Anything in the review queue?

Mon Mar 21 22:25:16 PDT 2011

Andrei Alexandrescu wrote:
> On 3/21/11 12:18 PM, dsimcha wrote:
>> == Quote from Don (nospam at nospam.com)'s article
>>>> Ok, I don't know much about how BigInts work under the hood.  I used a
>>>> fairly simple implementation of Euler's algorithm here.  Is there
>>>> something much more efficient for BigInts?
>>> Yes. Euler's algorithm performs very poorly for BigInts. In fact, you
>>> probably want to use the BinaryGCD algorithm even for builtins.
>>> There is a sub-quadratic algorithm for GCD, but it's very complicated.
>>> (It's not the one Kenny posted).
>>>>> I guess the primary question is:
>>>>> If there were a BigRational type, would you still want rational?
>>>>> Ie, are there use cases for rational over built-in types (rather 
>>>>> than it
>>>>> just being a workaround for a lack of a BigRational type)?
>>>>
>>>> My thoughts were that Rational would be **primarily** used with BigInt,
>>>> but occasionally, if you really know what you're doing with regard to
>>>> overflow, you could used fixed width as an optimization.
>>> This isn't sounding so promising.
>>> I hate to be saying that.

*Information provided:*
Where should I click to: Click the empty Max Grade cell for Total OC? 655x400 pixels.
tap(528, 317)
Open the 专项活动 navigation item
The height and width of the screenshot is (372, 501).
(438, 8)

*Instructions:*
(1) Write out the part of the thread about a rational type for BigInt, word for word, starting with "Anything in the" and going on through "it's very complicated.".
(2) Resume the thread about a rational type for BigInt, carrying on from its last line.
You won't need the material for any of this.

*Outputs:*
(1)
Anything in the review queue?

Mon Mar 21 22:25:16 PDT 2011

Andrei Alexandrescu wrote:
> On 3/21/11 12:18 PM, dsimcha wrote:
>> == Quote from Don (nospam at nospam.com)'s article
>>>> Ok, I don't know much about how BigInts work under the hood.  I used a
>>>> fairly simple implementation of Euler's algorithm here.  Is there
>>>> something much more efficient for BigInts?
>>> Yes. Euler's algorithm performs very poorly for BigInts. In fact, you
>>> probably want to use the BinaryGCD algorithm even for builtins.
>>> There is a sub-quadratic algorithm for GCD, but it's very complicated.

(2)
>>
>> I've thought about this some more.  The following **may** be a good 
>> way to
>> proceed.  I'd like Don's input, since I don't know in detail what he 
>> was planning.
>>
>> 1.  Review the design of my rational lib with a focus on whether 
>> sufficient
>> infrastructure for creating specializations without introducing 
>> breaking changes
>> is available.
>>
>> 2.  If no issues not related to the lack of specialization for BigInt 
>> are raised,
>> accept Rational into Phobos for now.
>>
>> 3.  At his leisure, Don can write a specialization of Rational 
>> specifically for
>> BigInt (or even just a specialization of gcd, if that's all that's 
>> needed).  Once
>> this is done, we include it as an optimization, but without changes to 
>> the
>> interface.  Every integer type except BigInt still uses the generic 
>> implementation.
>>
>> 4.  Maybe we provide hooks for specializing certain 
>> performance-critical things
>> like GCD, in case someone wants to use their own custom BigInt type 
>> with Rational
>> without having to modify the code for Phobos.  For example, a BigInt 
>> type might
>> optionally define a gcd() method.  Rational would look for this and 
>> use it if it
>> exists, or use the generic fallback algorithm otherwise.
> 
> I think by and large failure to define rational for BigInt in a way that 
> has many commonalities with rational for built-in integrals reflects a 
> failure of BigInt. By its very design, BigInt is supposed to 
> transparently replace integers.If this is largely the case, the design
> has succeeded. If the design of anything must be reworked essentially 
> from scratch to work with BigInt instead of int et al, then the 
> abstraction may be too porous to be useful.
> 
> There are a few approaches we can take from here. One is to define 
> certain traits that differentiate BigInt from other integrals (e.g.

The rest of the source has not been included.